Dudley Zoo (in the Black Country region of the West Midlands) looks as though it is built on platforms in a circular pattern that surrounds Dudley Castle on top of a hill. It has over 1,000 animals representing over 200 different species like these Chilean flamingos that seem to enjoy standing on one leg and the otters and sea lions that started yawning every time I got my camera out. Some of the animals were struggling to keep cool in the recent hot weather so the zoo splashed out on cold showers for the Asiatic black bear and cooling fans for the meerkats. The monkeys and apes were treated to fruit-filled lollies and staff have been applying suncream to the sensitive skins of creatures who are normally hidden from direct sun by the South American jungle.
One of the big attractions at the zoo right now is a trio of special new arrivals born to four year old mum Daisy the lynx (Carpathian lynx to be precise). They are the first of their species to be born at Dudley and have recently started to explore their outdoor enclosure. Born in May this year, the cubs appear to be developing nicely and Daisy is doing a grand job as a first-time mum alongside three year old dad Dave. Then there’s the orangutans who are partial to a drink of squash and had a unique way of drilling straight through me with their eyes, like they knew what I was thinking. This cheeky orangutan was called Jarong and had the biggest cheek chops I have ever seen! I saw the giraffes whose pace of life is slow to very slow and they were so relaxed that they let the keeper rub their tummies.

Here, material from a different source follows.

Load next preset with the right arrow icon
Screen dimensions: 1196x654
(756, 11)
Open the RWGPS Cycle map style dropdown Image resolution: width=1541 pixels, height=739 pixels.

The highlight for me had to be meeting the snow leopard cub Makalu who was born on 17th April. He is making excellent progress, bonding with his mum, gaining weight and chasing anything that moves. He was named after one of the world’s highest mountain ranges within the Himalayan region bordering Nepal and China were his species apparently originates. What a privilege to witness these exotic and rare wild animals share their experiences of family life with us. Roar!!!